Sana bir türlü söyleyemediklerimi, kelime kelime biriktirdim içimde.

Bana ayırdığın mutlu zamanlarda yaptım tüm bunları. Bazen umudunu yitirebiliyor insan, elinin üstüne bir el, omzuna bir merhamet dokunsun istiyor.

Gecenin boğuk sesinde kaybolmaktayken gündüzün serinliğine beni de sen çıkarmıştın.

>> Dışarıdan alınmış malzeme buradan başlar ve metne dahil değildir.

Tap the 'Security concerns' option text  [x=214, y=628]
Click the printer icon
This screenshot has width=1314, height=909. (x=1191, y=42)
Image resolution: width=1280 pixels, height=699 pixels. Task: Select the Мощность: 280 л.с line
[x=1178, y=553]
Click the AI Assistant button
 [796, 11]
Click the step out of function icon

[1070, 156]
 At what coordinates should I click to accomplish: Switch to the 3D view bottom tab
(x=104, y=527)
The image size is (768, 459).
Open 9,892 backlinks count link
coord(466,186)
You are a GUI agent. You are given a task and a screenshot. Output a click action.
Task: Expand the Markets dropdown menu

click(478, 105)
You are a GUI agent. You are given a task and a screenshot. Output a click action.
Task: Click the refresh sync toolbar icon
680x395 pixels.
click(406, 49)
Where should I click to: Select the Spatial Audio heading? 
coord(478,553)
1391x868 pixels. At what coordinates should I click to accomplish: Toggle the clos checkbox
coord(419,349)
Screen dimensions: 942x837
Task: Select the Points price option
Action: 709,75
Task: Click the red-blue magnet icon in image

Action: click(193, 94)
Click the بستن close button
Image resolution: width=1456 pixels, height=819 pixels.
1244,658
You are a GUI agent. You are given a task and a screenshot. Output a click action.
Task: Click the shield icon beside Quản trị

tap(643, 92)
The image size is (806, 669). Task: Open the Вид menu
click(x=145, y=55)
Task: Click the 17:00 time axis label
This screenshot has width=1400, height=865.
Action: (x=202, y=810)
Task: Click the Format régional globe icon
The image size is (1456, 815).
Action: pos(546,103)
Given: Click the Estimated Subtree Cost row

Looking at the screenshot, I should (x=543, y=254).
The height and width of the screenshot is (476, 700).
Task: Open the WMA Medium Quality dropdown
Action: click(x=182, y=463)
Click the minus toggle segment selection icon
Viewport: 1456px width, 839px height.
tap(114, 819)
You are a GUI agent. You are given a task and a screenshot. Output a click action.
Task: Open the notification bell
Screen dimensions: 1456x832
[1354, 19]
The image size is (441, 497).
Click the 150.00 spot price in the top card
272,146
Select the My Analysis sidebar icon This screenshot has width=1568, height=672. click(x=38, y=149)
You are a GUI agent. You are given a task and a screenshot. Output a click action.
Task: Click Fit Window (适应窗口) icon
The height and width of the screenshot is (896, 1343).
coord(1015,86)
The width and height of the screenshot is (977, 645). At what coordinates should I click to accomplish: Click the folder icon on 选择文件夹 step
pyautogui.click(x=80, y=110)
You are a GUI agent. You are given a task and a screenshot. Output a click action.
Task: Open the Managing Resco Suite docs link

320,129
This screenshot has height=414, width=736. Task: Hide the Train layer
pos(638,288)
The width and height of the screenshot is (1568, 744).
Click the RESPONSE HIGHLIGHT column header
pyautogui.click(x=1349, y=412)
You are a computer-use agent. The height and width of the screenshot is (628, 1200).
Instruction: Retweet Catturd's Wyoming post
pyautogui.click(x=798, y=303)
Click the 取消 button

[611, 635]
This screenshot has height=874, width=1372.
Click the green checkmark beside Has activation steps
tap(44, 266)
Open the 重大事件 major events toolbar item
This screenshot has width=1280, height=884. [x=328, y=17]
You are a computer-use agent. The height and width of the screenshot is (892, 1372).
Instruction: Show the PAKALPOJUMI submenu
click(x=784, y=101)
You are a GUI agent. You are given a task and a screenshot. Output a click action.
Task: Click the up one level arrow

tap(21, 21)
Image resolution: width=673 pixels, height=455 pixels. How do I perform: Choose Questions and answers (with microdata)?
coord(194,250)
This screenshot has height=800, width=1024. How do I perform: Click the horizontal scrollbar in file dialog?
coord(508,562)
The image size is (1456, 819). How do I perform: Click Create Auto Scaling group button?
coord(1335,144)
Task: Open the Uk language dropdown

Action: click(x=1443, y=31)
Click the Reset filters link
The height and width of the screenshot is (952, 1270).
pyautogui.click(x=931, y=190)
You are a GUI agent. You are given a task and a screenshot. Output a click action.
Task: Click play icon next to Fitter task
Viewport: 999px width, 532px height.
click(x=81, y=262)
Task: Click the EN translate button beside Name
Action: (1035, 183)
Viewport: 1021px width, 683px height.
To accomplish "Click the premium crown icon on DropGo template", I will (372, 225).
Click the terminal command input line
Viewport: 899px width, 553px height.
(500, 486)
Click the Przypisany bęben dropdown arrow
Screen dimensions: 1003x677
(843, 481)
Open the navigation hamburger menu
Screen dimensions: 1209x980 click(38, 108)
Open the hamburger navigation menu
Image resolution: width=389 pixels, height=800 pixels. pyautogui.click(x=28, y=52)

Sen üşüyenle üşürken, öksüzün ve yetimin eksik yanlarını sabırla tamamlarken, yine yüreğime dokunmuş, kahramanım olmuştun.

Bunu bil istedim.

Ailece içine düştüğümüz çaresizlikten, gördüğümüz yıkılışlardan yüreğim tutuşmuşken, gözyaşında hiçbir utanç olmadığını, merhametli yüreğinle sen söylemiştin bana.

Kırılan yerlerim seninle iyileşmişti.

Âlimler yeryüzünün kandilleridir, buyurmuş ya Hz. Resul (s.a.s.). İşte öyleydin.

Işığım oldun; içime çöreklenen umutsuzluk seninle sayfa sayfa kayboldu.

Yol göstericimdin, arayışlarımın yol başlarında sen vardın. Gönlümün nuruydun, ruhumun asıl vatanını da senden öğrendim.

Nereden geldiğimi, nereye gideceğimi, ne olacağımı...

Dünyamı sözcüklerle ilmek ilmek dokurken, asıl derdinin merhametle yoğrulmuş, iyi insan yetiştirmek olduğunu yeni anladım, bunu da bil istedim.